Polifarmácia em Idosos: Riscos e Manejo de Interações

AMRIGS - Associação Médica do Rio Grande do Sul — Prova 2025

Enunciado

Um dos desafios no cuidado ao paciente idoso é reconhecer as particularidades que essa faixa etária apresenta em relação a outras. Qual das alternativas a seguir apresenta uma particularidade comum nos pacientes idosos e que requer atenção especial?

Alternativas

  1. A) O metabolismo dos medicamentos é mais rápido, exigindo doses mais altas.
  2. B) A sensibilidade à dor diminui, tornando desnecessário o uso de analgésicos.
  3. C) A polifarmácia, devido ao risco aumentado de interações medicamentosas.
  4. D) A capacidade cognitiva melhora, facilitando a adesão ao tratamento.

Pérola Clínica

Idoso → polifarmácia ↑ risco interações medicamentosas.

Resumo-Chave

Idosos frequentemente utilizam múltiplos medicamentos (polifarmácia), o que aumenta significativamente o risco de interações medicamentosas adversas, efeitos colaterais e síndromes geriátricas. A avaliação da medicação deve ser contínua e criteriosa.

Contexto Educacional

O cuidado ao paciente idoso apresenta particularidades que o diferenciam de outras faixas etárias, exigindo uma abordagem geriátrica abrangente. Uma das questões mais proeminentes é a polifarmácia, definida como o uso concomitante de múltiplos medicamentos, frequentemente cinco ou mais. Essa realidade é impulsionada pela maior prevalência de doenças crônicas em idosos, levando à prescrição de diversos fármacos por diferentes especialistas. Embora a sensibilidade à dor possa ser alterada em idosos, não significa que analgésicos sejam desnecessários; a avaliação da dor deve ser adaptada. O metabolismo dos medicamentos é geralmente mais lento, não mais rápido, exigindo doses mais baixas. A capacidade cognitiva pode diminuir, não melhorar, dificultando a adesão. A polifarmácia aumenta exponencialmente o risco de interações medicamentosas, reações adversas e síndromes geriátricas, como quedas, declínio cognitivo e incontinência. As alterações fisiológicas do envelhecimento, como a diminuição da função renal e hepática, alteram a farmacocinética e a farmacodinâmica dos medicamentos, tornando os idosos mais suscetíveis a efeitos adversos mesmo com doses habituais. Para otimizar o tratamento e melhorar o prognóstico, é fundamental que residentes e profissionais de saúde realizem uma revisão medicamentosa detalhada em cada consulta, buscando identificar medicamentos potencialmente inapropriados e oportunidades de deprescrever. A educação do paciente e de seus cuidadores sobre a importância da adesão e dos potenciais efeitos adversos também é crucial para um cuidado seguro e eficaz.

Perguntas Frequentes

Quais são os principais riscos da polifarmácia em idosos?

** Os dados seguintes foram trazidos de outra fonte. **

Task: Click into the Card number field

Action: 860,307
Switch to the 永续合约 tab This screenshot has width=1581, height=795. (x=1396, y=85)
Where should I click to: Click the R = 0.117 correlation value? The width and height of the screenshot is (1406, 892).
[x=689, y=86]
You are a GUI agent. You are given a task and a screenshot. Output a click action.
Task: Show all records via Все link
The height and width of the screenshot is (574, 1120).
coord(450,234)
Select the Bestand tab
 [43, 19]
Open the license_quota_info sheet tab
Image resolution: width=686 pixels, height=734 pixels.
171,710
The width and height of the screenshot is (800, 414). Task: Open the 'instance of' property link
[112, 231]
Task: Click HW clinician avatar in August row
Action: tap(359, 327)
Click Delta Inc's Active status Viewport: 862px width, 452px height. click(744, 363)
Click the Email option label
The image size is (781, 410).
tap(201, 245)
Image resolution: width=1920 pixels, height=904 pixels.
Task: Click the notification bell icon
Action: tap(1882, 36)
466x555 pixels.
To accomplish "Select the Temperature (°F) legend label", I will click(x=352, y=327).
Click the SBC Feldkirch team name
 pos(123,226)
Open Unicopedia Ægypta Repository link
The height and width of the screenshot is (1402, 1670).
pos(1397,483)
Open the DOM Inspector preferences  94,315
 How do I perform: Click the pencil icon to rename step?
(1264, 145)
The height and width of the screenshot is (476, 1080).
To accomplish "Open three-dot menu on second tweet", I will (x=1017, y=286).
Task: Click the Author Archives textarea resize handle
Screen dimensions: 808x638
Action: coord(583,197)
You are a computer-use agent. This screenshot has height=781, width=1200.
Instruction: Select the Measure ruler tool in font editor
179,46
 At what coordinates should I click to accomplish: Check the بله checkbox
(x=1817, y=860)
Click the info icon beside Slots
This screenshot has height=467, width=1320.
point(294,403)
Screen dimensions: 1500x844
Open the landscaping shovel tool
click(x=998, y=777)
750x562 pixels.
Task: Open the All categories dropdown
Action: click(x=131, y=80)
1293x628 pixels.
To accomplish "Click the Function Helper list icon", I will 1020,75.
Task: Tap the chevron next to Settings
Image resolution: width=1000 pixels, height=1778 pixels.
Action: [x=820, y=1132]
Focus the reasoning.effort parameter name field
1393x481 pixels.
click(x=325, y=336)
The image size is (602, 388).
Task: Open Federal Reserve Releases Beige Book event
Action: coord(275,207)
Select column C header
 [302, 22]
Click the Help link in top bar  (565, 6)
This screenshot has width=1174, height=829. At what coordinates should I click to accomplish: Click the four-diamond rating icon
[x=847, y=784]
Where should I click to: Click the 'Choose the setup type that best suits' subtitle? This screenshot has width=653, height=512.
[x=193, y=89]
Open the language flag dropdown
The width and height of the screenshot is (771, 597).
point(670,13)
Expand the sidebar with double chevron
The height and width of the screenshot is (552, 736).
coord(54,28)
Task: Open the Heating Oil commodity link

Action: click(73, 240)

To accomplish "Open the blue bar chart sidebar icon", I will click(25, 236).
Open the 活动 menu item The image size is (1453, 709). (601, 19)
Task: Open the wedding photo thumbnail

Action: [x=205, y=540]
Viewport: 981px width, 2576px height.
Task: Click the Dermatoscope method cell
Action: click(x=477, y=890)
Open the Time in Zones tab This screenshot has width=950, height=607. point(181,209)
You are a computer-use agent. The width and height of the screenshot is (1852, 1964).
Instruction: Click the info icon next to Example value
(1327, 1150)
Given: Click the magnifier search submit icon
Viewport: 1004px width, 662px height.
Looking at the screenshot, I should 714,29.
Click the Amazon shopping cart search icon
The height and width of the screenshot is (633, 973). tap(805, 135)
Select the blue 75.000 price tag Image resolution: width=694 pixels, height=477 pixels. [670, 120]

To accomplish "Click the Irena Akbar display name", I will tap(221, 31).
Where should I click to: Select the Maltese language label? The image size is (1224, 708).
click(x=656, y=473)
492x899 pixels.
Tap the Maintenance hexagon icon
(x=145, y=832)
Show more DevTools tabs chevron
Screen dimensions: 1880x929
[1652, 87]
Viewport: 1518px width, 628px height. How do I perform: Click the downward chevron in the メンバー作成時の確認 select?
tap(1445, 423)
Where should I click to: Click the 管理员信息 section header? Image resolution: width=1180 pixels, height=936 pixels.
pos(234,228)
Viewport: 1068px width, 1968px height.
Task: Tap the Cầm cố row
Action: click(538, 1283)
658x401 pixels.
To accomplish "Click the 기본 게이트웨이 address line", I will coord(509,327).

Os principais riscos incluem interações medicamentosas, reações adversas a medicamentos, síndromes geriátricas (quedas, delírio), não adesão ao tratamento, aumento dos custos de saúde e piora da qualidade de vida.

Como o envelhecimento afeta o metabolismo dos medicamentos?

O envelhecimento geralmente retarda o metabolismo dos medicamentos devido à diminuição da função hepática e renal, redução da massa muscular e alterações na distribuição de gordura corporal. Isso pode levar ao acúmulo de fármacos e exigir doses mais baixas.

Quais estratégias podem ser usadas para gerenciar a polifarmácia em idosos?

Estratégias incluem a revisão periódica da lista de medicamentos (deprescrição), uso de ferramentas de triagem (critérios de Beers), educação do paciente e cuidadores, e comunicação eficaz entre os profissionais de saúde.